His lifelong pursuit realized, he began helping others achieve their dreams of owning and driving a unique piece of history. Working around the clock, he never turns down the opportunity to show car enthusiasts around his shop given the rare possibility he has a day off in his busy schedule.
Each example that enters his shop comes with its own unique history and a different selection of challenges. Armed with schematics and years of experience, Sookraj sets to work on returning them to their former glory, even making them better than new. Working to make them breathe and handle better, he ensures they still remain true to the initial vision. While they wouldn’t look any different to the untrained eye, any upgrade he installs can be reversed should an owner want to retain absolute originality.
“Often when a car comes in, we have to do forensics,” admits Sookraj. “We have to figure out what has been done and usually fix past mistakes.” Compounding the initial design weaknesses are corrosion woes and the shortcomings of past repairs – like shoddy welding or sloppy electrical work.
Equal parts mechanic, electrician, fabricator, dealer, historian, archaeologist, and ambassador, the Milton, Ont., business owner is playing a significant role in preserving the fate of as many DMC-12s as he can.
Even now as the resident expert on all things DeLorean in Canada, Sookraj is in awe of the vehicle. “Think of this car sitting on the lot in 1981,” he says. “Even compared to the exotics of today, I can’t think of a car that has the same ‘out of this world’ presence.”

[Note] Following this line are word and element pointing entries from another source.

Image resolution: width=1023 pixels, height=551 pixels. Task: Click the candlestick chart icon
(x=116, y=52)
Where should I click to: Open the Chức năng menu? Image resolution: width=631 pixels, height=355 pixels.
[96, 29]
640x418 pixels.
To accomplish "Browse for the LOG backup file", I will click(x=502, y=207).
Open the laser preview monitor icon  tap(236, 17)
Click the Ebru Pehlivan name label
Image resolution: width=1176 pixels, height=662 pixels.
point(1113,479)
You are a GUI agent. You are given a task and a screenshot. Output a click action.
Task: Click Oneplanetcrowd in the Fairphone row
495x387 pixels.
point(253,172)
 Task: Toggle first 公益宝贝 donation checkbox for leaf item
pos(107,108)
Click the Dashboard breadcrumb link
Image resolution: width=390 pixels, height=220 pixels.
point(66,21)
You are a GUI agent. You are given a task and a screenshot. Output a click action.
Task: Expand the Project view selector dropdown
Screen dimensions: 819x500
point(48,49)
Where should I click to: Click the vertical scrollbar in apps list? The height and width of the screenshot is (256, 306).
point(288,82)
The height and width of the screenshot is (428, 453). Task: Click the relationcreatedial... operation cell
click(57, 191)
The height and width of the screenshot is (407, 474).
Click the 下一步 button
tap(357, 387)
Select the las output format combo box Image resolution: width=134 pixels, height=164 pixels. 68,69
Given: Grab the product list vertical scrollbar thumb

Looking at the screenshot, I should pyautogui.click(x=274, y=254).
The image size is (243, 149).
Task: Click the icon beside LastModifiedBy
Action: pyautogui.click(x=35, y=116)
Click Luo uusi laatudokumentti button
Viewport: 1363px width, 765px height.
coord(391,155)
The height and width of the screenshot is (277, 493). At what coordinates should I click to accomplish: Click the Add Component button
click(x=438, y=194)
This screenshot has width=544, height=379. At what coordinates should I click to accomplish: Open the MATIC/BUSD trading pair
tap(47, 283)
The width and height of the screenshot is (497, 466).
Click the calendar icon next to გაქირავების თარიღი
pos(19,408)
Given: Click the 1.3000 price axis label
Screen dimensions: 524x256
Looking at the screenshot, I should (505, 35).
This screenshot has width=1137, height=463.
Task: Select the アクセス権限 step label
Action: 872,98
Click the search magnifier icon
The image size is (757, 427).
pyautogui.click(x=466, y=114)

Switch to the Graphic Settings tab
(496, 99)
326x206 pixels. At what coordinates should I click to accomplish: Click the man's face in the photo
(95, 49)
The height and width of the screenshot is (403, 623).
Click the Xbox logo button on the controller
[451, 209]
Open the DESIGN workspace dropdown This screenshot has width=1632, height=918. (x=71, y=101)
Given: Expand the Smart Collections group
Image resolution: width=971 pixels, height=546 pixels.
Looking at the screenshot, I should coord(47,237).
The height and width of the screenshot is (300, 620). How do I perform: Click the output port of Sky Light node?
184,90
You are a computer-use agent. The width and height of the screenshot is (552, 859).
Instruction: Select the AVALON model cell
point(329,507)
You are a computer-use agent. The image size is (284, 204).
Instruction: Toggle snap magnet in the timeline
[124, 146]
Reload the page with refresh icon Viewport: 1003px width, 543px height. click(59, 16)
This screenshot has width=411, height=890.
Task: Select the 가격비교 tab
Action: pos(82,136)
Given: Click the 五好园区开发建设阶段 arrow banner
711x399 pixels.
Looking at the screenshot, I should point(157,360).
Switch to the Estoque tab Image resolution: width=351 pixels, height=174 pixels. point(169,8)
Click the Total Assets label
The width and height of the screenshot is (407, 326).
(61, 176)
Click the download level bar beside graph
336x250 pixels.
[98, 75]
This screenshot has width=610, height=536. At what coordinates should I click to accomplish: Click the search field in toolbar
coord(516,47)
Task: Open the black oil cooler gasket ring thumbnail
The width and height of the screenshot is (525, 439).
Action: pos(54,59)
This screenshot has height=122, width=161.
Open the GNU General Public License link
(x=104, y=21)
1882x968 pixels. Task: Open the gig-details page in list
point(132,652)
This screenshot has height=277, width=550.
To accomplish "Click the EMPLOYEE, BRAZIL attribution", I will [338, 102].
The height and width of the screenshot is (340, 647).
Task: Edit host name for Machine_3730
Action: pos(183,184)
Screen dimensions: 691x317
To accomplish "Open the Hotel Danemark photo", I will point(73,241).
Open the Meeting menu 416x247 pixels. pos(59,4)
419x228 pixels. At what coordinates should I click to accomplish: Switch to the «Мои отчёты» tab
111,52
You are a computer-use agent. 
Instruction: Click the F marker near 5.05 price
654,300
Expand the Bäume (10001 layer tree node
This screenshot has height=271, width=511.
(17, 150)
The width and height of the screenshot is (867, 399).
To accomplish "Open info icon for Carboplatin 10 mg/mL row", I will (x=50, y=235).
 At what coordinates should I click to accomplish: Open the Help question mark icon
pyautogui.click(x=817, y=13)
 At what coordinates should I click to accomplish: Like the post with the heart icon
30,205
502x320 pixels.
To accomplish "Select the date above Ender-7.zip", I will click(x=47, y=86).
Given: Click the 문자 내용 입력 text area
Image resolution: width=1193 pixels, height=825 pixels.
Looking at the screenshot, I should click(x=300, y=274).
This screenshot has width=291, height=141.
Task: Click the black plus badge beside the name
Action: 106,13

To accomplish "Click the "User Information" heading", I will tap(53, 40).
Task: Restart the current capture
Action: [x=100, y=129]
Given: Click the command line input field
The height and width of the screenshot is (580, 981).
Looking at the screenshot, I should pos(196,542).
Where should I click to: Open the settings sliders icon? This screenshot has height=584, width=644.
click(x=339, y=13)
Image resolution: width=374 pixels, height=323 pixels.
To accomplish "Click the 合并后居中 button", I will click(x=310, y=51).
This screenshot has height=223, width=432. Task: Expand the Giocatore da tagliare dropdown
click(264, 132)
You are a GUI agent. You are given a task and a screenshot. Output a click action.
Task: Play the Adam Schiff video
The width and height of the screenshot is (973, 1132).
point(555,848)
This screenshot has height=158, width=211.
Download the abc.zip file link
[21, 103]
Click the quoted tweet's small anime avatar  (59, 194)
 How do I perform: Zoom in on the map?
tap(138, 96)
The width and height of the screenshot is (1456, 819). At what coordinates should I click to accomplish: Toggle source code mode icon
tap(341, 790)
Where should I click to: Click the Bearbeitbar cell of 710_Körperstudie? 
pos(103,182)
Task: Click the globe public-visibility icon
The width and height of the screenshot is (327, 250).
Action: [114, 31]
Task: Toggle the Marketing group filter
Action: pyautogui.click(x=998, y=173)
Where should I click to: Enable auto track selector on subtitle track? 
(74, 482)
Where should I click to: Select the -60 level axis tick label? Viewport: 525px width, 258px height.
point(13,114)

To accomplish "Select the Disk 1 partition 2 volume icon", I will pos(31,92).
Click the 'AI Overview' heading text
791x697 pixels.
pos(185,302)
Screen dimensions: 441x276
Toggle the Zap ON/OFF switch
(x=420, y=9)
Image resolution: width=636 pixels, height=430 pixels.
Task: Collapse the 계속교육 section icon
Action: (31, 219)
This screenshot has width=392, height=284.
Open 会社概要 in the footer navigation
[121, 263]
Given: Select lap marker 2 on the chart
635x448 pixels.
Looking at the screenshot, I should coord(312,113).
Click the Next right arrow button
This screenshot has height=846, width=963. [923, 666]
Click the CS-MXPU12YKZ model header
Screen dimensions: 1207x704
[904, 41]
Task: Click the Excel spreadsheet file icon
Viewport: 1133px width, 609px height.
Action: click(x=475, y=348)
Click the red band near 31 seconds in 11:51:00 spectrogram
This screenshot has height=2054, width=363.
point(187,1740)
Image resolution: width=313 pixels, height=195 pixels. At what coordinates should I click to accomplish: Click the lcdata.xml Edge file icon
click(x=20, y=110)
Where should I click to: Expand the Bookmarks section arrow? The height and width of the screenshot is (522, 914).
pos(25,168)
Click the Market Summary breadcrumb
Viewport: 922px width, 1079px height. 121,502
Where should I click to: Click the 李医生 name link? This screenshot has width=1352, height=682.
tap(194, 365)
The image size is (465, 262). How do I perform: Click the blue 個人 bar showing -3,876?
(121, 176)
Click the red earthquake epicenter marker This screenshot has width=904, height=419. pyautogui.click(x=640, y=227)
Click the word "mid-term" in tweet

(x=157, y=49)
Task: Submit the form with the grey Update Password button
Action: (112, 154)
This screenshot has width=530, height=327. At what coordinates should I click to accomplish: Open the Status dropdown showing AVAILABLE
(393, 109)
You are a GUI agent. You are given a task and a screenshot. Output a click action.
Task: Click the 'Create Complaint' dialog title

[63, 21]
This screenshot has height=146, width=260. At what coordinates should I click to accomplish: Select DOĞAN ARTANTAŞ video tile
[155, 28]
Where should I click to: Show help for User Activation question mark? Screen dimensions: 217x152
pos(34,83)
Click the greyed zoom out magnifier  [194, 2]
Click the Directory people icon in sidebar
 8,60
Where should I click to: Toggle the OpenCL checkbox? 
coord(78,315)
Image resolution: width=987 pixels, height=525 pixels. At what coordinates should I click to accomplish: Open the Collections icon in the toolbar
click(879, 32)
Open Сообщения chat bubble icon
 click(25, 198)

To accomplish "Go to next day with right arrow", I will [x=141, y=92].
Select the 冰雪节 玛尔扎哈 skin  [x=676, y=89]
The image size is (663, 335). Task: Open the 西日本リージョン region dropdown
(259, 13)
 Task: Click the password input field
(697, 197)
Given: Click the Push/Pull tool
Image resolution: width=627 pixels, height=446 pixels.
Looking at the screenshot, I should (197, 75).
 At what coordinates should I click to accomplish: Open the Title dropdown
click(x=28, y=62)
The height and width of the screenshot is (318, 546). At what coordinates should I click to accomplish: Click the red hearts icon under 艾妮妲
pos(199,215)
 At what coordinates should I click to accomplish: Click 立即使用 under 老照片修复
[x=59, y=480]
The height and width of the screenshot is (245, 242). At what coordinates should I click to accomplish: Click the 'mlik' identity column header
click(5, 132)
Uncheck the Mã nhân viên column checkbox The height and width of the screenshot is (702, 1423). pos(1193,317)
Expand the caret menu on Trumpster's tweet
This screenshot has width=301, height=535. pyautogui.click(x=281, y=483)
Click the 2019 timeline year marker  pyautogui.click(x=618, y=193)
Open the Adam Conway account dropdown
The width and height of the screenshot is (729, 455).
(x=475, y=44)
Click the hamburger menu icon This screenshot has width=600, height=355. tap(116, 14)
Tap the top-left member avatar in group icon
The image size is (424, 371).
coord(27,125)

As someone who has spent much of his life fawning over them, Sookraj understands the attention the cars get whether parked or out on the road.
Performance aside, he admits you can’t drive a DeLorean if you’re in a hurry to get somewhere because everyone wants to take pictures and ask questions. But he doesn’t mind. It takes a lot of effort to inject life back into these cars, so he’s glad people enjoy them.
Your Money is No Good Here
Sookraj considers each car a rolling piece of history and takes the same care interviewing potential buyers for a car as he does repairing or restoring it. Whether drawn in by an affinity for the Back to the Future film franchise or their increasing value, which can make for a worthwhile investment, the DMC-12 isn’t for everyone; it’s a vehicle that comes with its fair share of quirks and requires a special kind of owner who can manage, even appreciate them. It’s not like buying a new car. Some parts are not readily available, and service takes time. Many people aren’t accustomed to waiting. Sookraj won’t even consider selling a car to someone who doesn’t have a reserved space to keep it stored safely indoors away from the elements.
The DeLorean is representative of a very specific time in history. The cars that remain personify the unrealized promises of what might have been. Say what you will about John DeLorean’s ethic and business acumen, but he was a man who pursued his dreams. DeLorean’s legacy has been sealed as con man who gambled and lost, but when asked about his own, Sookraj responds, “I think that if my 9-year-old self could see this facility, he would just be in awe. He’d be overwhelmed that it existed and thankful that there is someone trying to keep the dream alive here in Canada.” I think that’s a far better way to be remembered, don’t you?